As the story goes, coach George Seifert’s players were supposed to be in their Miami hotel rooms by an 11:15 p.m. curfew the Wednesday before the game. The road to the hotel was two lanes, and with 20 minutes to spare, Sanders could see the hotel; he just couldn’t get to it. He didn’t make it back until closer to 11:40. He wasn’t the only one to miss it, but he was the biggest name.

For a Niners team that had steamrollered its way to a 13-3 regular season, won its first two playoff games by an average of nearly 20 points and was a whopping 18.5-point favorite against the Chargers in the Super Bowl, the busted curfew was simultaneously unacceptable and perfectly timed.

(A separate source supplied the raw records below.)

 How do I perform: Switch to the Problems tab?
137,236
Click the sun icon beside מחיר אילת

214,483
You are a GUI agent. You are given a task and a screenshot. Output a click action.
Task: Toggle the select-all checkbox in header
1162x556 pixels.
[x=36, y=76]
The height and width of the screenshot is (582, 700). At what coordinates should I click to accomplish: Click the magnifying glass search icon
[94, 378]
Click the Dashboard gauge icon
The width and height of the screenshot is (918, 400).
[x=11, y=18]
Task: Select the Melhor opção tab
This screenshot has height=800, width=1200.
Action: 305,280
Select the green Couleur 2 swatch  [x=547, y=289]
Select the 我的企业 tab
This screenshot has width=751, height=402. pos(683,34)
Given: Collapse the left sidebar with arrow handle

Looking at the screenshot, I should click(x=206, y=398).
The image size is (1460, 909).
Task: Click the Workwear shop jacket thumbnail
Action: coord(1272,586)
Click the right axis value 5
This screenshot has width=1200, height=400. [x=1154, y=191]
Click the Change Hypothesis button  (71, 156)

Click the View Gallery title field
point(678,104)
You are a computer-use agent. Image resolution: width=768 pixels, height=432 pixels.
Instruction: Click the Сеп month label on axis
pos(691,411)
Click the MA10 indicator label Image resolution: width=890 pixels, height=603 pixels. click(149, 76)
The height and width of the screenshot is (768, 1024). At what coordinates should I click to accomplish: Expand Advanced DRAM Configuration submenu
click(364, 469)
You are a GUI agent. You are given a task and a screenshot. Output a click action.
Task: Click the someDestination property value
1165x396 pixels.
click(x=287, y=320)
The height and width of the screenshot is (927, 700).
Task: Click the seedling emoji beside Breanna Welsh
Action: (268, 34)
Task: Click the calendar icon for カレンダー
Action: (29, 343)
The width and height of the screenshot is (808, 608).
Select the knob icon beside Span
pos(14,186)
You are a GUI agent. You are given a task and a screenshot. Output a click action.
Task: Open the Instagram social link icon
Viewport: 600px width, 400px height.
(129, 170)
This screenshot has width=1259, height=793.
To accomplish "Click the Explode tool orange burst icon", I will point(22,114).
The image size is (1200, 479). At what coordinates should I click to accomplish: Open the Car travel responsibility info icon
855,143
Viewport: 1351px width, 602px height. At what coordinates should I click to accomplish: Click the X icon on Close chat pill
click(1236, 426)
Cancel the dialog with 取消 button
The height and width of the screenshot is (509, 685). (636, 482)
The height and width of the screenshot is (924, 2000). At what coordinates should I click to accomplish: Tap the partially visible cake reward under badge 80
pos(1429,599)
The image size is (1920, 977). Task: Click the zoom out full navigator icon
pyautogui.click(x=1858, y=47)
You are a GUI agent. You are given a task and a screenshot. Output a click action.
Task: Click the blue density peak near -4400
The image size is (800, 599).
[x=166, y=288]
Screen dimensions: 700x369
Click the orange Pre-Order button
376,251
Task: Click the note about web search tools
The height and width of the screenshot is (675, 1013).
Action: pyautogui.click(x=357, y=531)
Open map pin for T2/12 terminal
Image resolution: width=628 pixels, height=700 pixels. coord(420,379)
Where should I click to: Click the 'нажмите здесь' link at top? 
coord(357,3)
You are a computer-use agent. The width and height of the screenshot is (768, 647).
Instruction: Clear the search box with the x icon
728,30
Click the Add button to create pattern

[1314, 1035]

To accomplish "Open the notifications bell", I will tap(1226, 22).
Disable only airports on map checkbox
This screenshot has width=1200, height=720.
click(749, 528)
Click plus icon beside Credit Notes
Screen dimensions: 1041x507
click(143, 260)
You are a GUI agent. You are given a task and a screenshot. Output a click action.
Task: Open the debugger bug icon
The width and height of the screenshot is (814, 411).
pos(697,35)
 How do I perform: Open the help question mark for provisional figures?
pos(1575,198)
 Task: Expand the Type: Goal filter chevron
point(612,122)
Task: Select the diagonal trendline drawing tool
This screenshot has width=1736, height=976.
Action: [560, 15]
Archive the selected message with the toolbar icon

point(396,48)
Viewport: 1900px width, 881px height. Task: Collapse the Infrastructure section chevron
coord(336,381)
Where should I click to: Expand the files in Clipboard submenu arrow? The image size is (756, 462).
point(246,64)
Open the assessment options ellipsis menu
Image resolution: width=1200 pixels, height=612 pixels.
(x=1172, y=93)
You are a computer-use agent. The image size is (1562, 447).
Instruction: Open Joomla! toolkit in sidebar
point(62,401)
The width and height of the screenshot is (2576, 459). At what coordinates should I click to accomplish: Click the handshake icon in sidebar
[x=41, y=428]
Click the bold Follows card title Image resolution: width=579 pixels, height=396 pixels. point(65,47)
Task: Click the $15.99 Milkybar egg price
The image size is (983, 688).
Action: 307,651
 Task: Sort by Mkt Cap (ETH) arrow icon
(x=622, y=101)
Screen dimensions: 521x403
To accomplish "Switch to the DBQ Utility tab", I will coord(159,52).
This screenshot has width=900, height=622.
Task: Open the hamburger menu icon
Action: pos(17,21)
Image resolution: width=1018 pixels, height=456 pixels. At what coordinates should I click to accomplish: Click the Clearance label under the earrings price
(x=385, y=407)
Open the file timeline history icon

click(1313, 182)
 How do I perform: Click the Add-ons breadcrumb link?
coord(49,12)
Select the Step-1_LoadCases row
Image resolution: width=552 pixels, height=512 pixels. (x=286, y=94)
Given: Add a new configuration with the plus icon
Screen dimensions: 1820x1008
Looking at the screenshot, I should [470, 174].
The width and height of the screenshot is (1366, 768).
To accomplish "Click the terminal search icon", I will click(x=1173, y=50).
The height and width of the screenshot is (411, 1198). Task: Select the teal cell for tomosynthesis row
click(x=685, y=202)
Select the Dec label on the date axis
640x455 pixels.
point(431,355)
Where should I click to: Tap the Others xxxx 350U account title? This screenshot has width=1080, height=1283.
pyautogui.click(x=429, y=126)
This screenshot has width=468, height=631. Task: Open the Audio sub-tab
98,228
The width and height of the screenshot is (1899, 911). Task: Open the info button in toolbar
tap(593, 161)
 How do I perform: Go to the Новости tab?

The next day, after a meeting, the coaching staff walked out of the room, leaving the floor for a players-only session. Young took the lead, but it was Rice, not known for being vocal in such settings, who stood up and let Sanders know his tardiness wasn’t going to fly.

Because Rice had long since established himself as a team leader, he believed he could speak his mind and that his teammates, no matter how bright their star, would listen.

Tensions rose as Sanders pushed back briefly. Jesse Sapolu, a four-time Super Bowl-champion offensive lineman, remembers Rice’s emotions rising quickly. Rice let Sanders know that there’d be plenty of time for partying after the biggest game of the season.